How FSR Works
Force-sensing resistors are an evolution of membrane switch technology, based on similar design principals and manufacturing techniques. The force sensor is essentially an analog, multi-position switch, while the membrane switch is simply ON/OFF. What defines a force-sensing resistor is its unique characteristic of dynamic conductance / resistance relative to the amount of pressure applied to the device. In general, the more pressure applied to the surface of the sensor, the greater the conductance / the lower the resistance. Force-sensing resistors are used for qualitative rather than quantitative or precision measurements.

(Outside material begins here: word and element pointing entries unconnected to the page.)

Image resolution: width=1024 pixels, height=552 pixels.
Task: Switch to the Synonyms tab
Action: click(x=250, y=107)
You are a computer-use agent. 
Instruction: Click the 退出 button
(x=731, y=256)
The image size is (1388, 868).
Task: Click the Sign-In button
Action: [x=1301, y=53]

Shunt Mode force sensors are the most frequently used design. They are constructed in two layers of flexible polymer. One layer is printed with a proprietary force-sensing ink and the other with conductive ink printed with interdigitating electrodes. The two substrates are then positioned facing each other and adhered using a spacer adhesive in the middle. The inter-digitating electrodes can be designed in various configurations depending on the application including, but not limited to: various patterns to influence sensitivity, various conductors including silver, copper, carbon and blends, or on a printed circuit board (PCB).

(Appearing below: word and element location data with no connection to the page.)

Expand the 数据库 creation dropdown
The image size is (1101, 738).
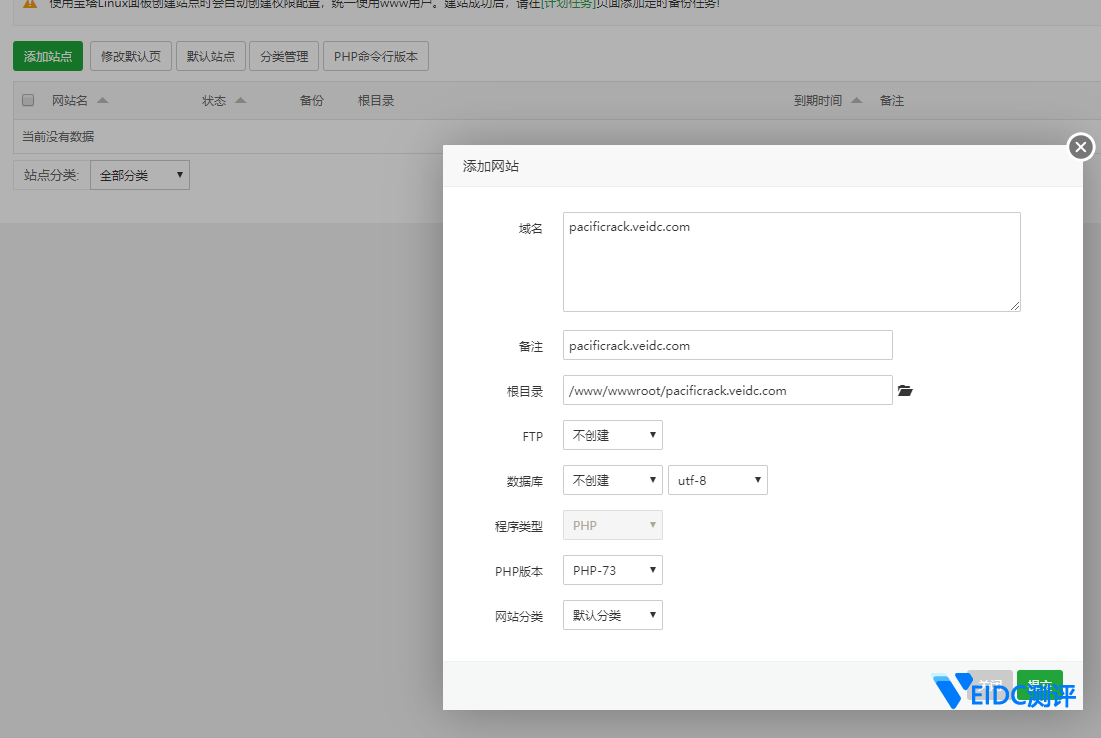(612, 480)
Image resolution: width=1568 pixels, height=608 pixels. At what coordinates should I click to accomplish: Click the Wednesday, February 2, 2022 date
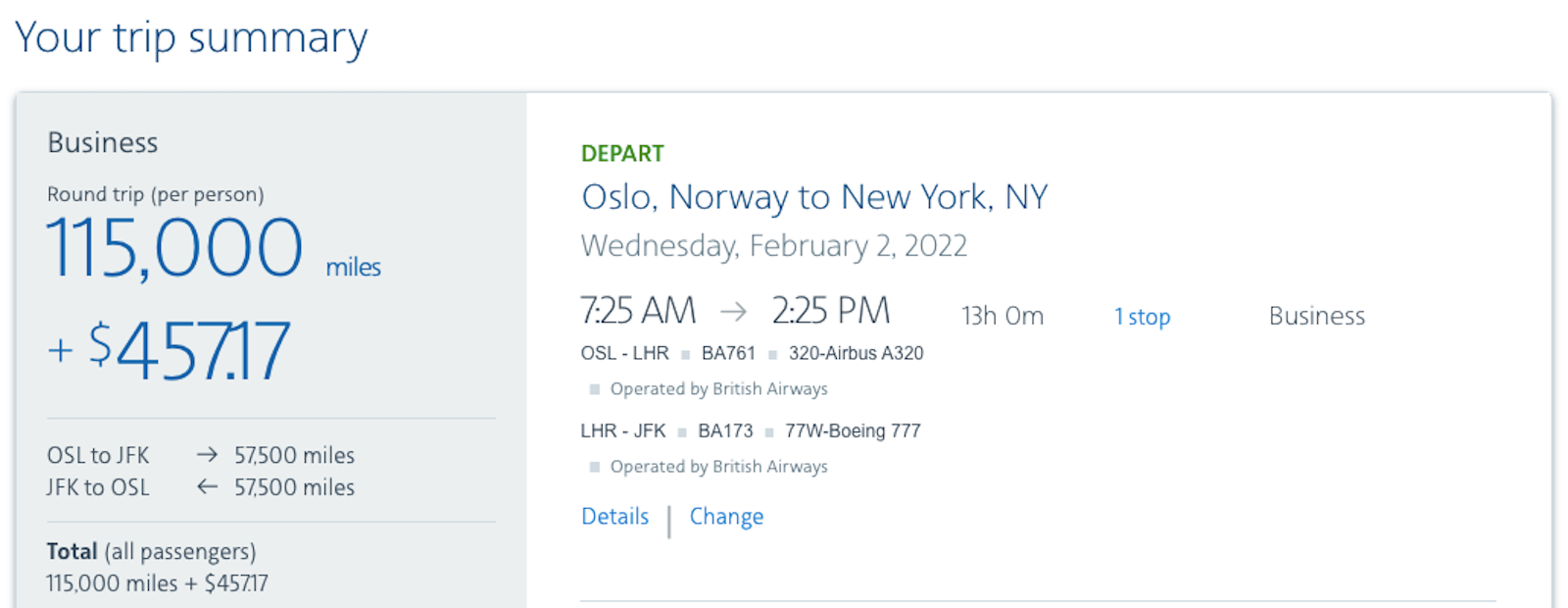tap(774, 245)

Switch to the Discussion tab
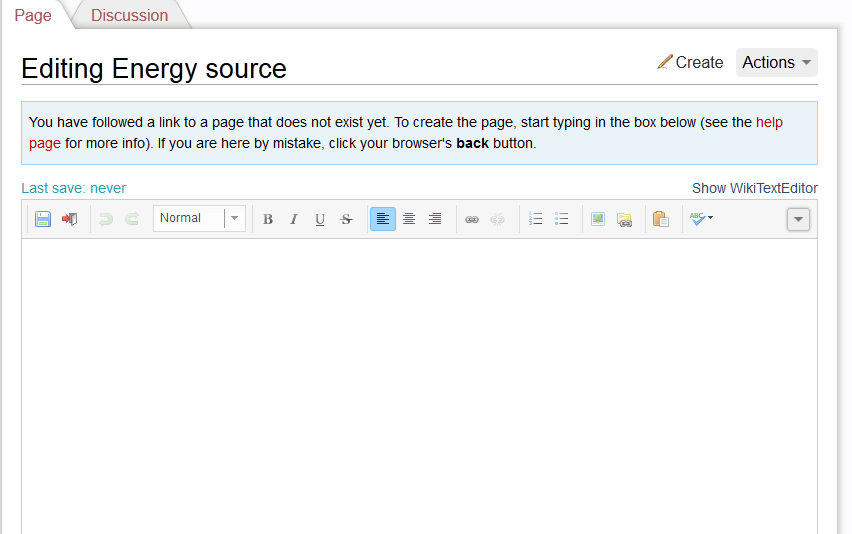coord(129,15)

When a force is applied to the device, the shunt or shorting circuit is complete. The more force applied, the more conductive the output.

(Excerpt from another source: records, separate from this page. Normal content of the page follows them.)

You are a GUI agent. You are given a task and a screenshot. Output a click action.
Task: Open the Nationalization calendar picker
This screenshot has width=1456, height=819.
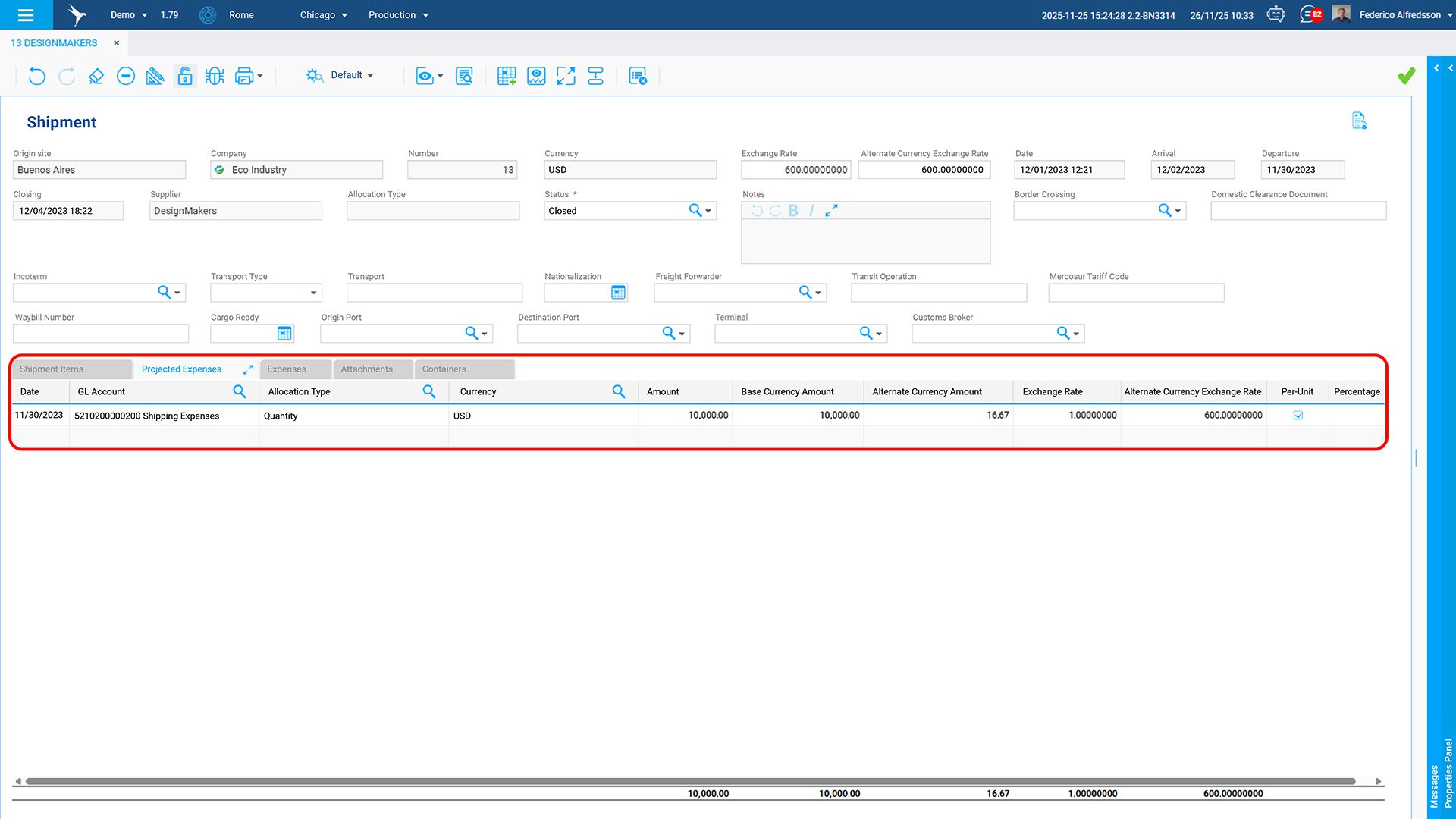(x=618, y=293)
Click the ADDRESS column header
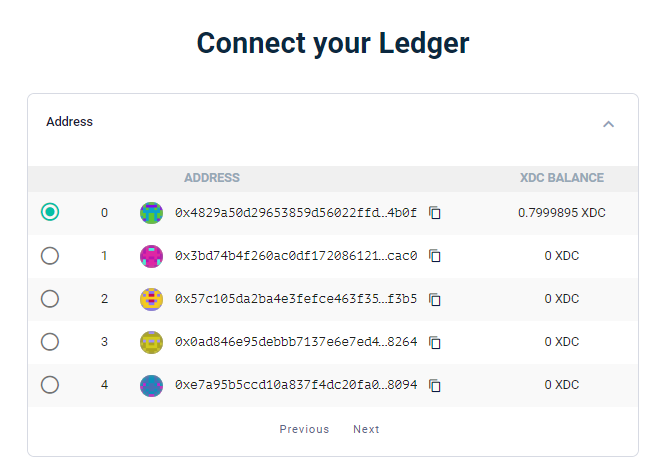The width and height of the screenshot is (664, 471). 212,178
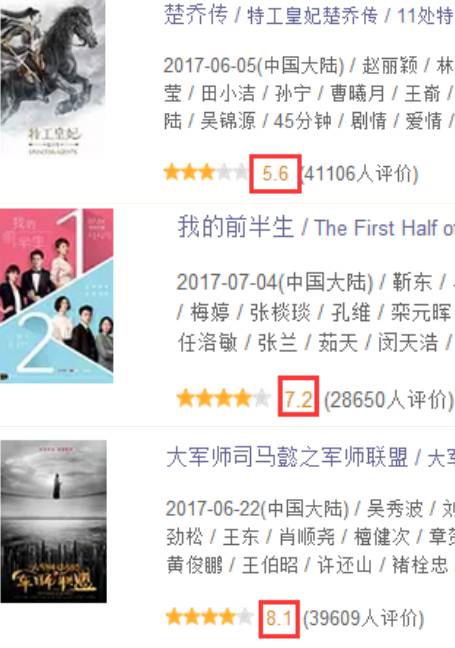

Thru Mode Force-sensing resistors are constructed with two layers of substrates, typically a polyester film. Conductive pads, which can be made of silver, or a silver / graphite blend ink, are printed on each of the two substrates. Proprietary force-sensing ink is printed on top of the lower conductive pad. These two printed substrates are then placed facing each other. Adhesive is used to laminate the two substrate layers together to form the sensor.
The more force applied to the Thru Mode device, the more conductive the output.
A typical Force vs. Resistance response (FR curve) is logarithmic and has three principal elements.
1. Break force - This is the force required for the two membrane layers to contact. In this region the resistance is infinite until enough force is applied to make contact.
2. Area Effect - In this region the size of the contact area between the two layers is increasing with increasing force and thereby reducing the resistance.
3. Surface Effect - In this region as the force is increased the contact of the two ink surfaces increases at a microscopic level.